41-year old Ahmad Salkida, an investigative journalist known for reporting terrorism, was arrested in September 2016 by the Nigerian army for ‘having links with the dreaded Book Haram insurgents’, . This isn’t the first time Salkida will be arrested – in July 2009, he was also arrested for ‘fraternising with Boko Haram’. This was around the time Book Haram’s leader, Mohammed Yusuf was killed by the Police force.
Salkida, a father of four, has come out to say his life has been threatened, for his works on terrorism in Nigeria.
With all these, what can be done to end threats to practitioners of Investigative Journalism?

It is important we continue to campaign against threat to life of journalists. Threat to life of journalists should be protested against and challenged when they happen.
Government should be reminded that threat to life is a violation of the rights of journalists.
And there should be solidarity among journalists when some practitioners are threatened.
Asides lack of resources (which limits extent of investigations), threat to life is the major challenge facing investigative journalism in Nigeria.

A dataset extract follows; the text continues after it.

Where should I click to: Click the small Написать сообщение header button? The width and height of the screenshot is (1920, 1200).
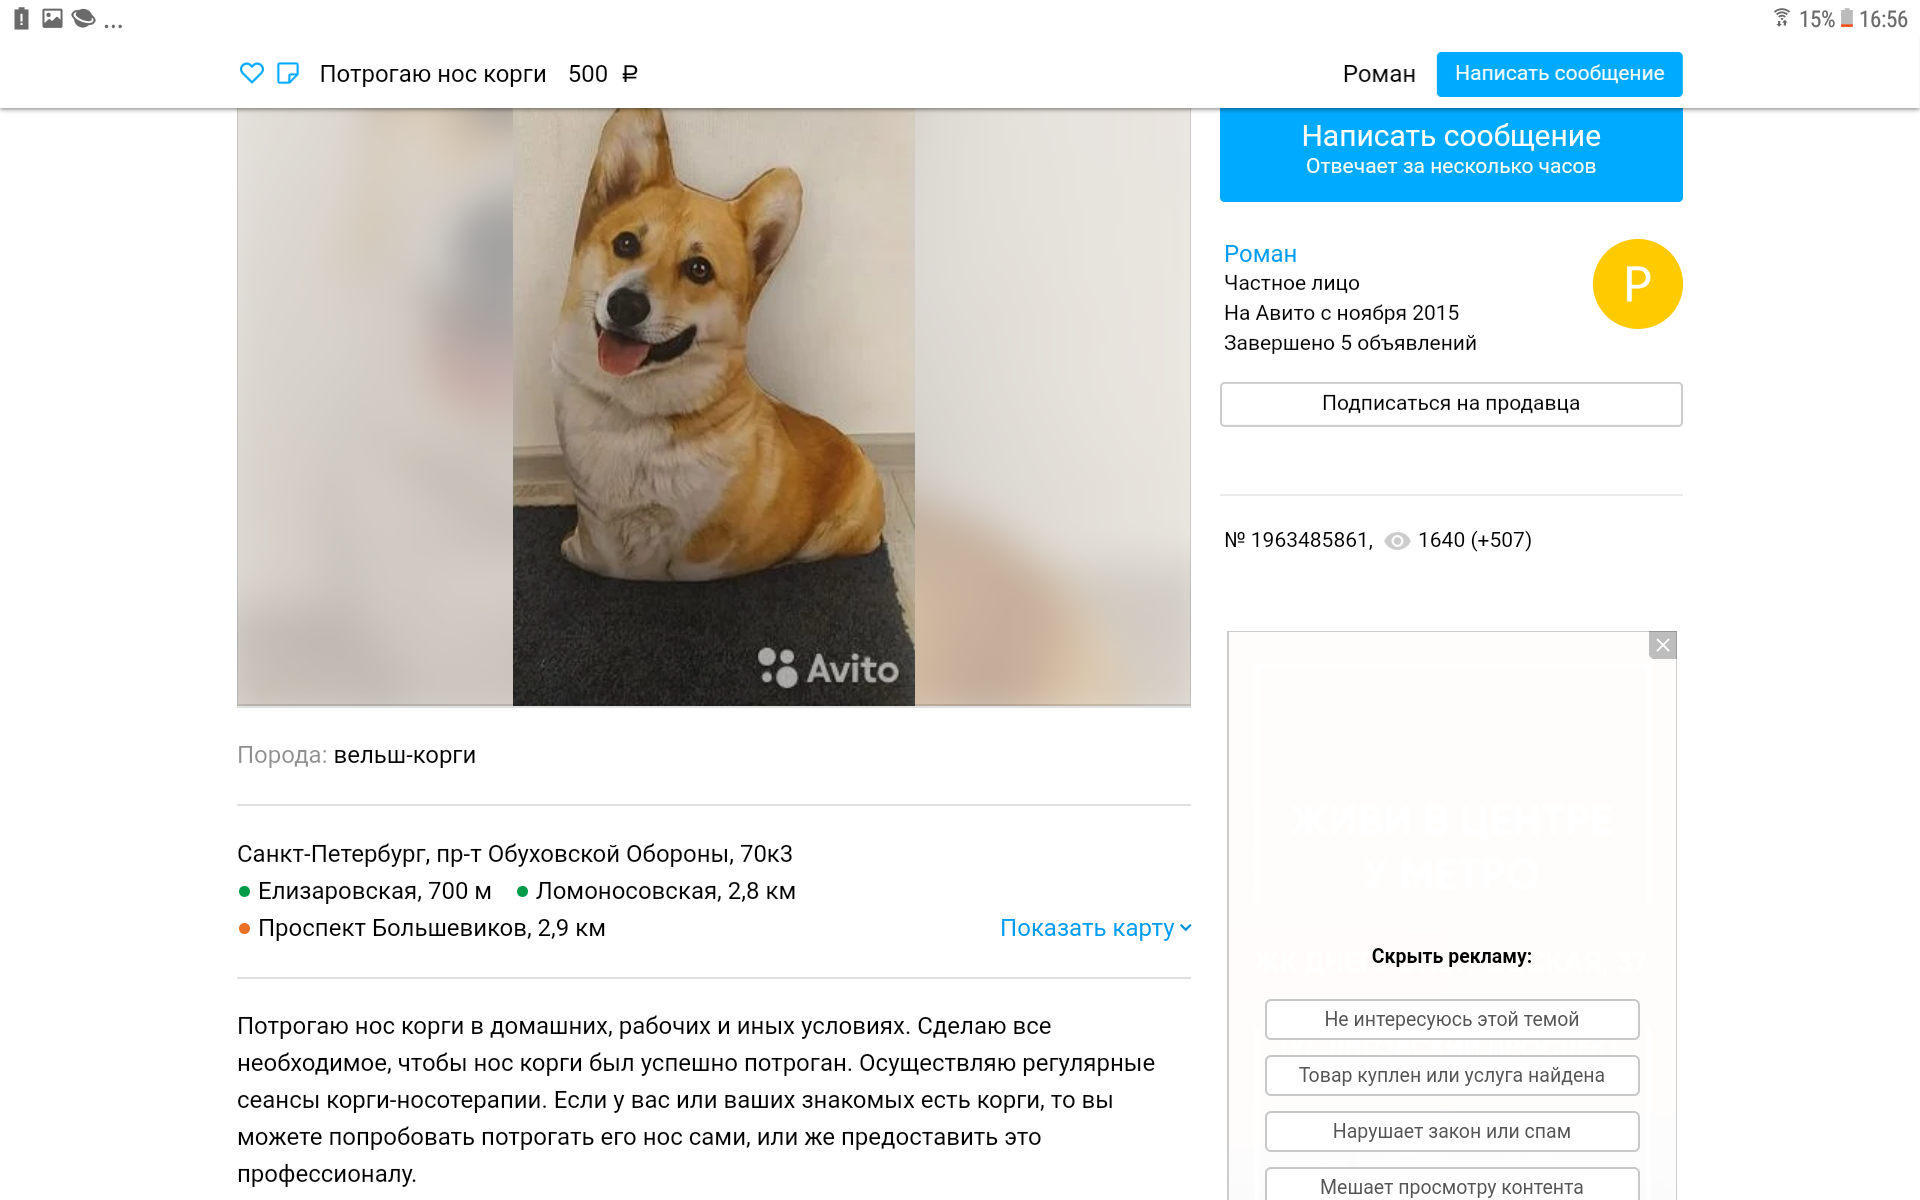(1559, 74)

It’d go a long way if investigative journalists are registered & given licences like private investigators in the US.
There have been cases of violations of ethics of the profession (esp. by non professional journalists), it is important that Journalists learn to abide by the law even when investigating corruption cases or violation. Investigative journalism should not be an excuse for disregard for ethics of the professional.

For the decline in the standard of reporting/lack of regulation of online contents, there is need for continuous training of journalists and other content providers. Content writers and producers must abide by the standard of fairness, accuracy and respect for privacy. False/incorrect online content should be contested under the law to address abuse by online publishers.

A look at mainstream media, who are no longer the sole gatekeepers of information, folding up, makes one wonder why mainstream media isn’t mastering the use of new media to remain relevant in this age.
Obviously, if online writers don’t belong to any regulated group, it will be difficult to regulate.

On a final note, more than ever before, Journalists need to engage in thorough investigative journalism. There is need to fund investigative journalism works by media organisations and media support organisations. Allegations of corruption and misdemeanour should be regularly investigated and published.

Its important that powers & functions of the press as enshrined in chapter II section 22 of the 1999 constitution must be safeguarded.

Although we do have the freedom of Information act, what is required is compliance by government, as there are indications that not many are using the present one.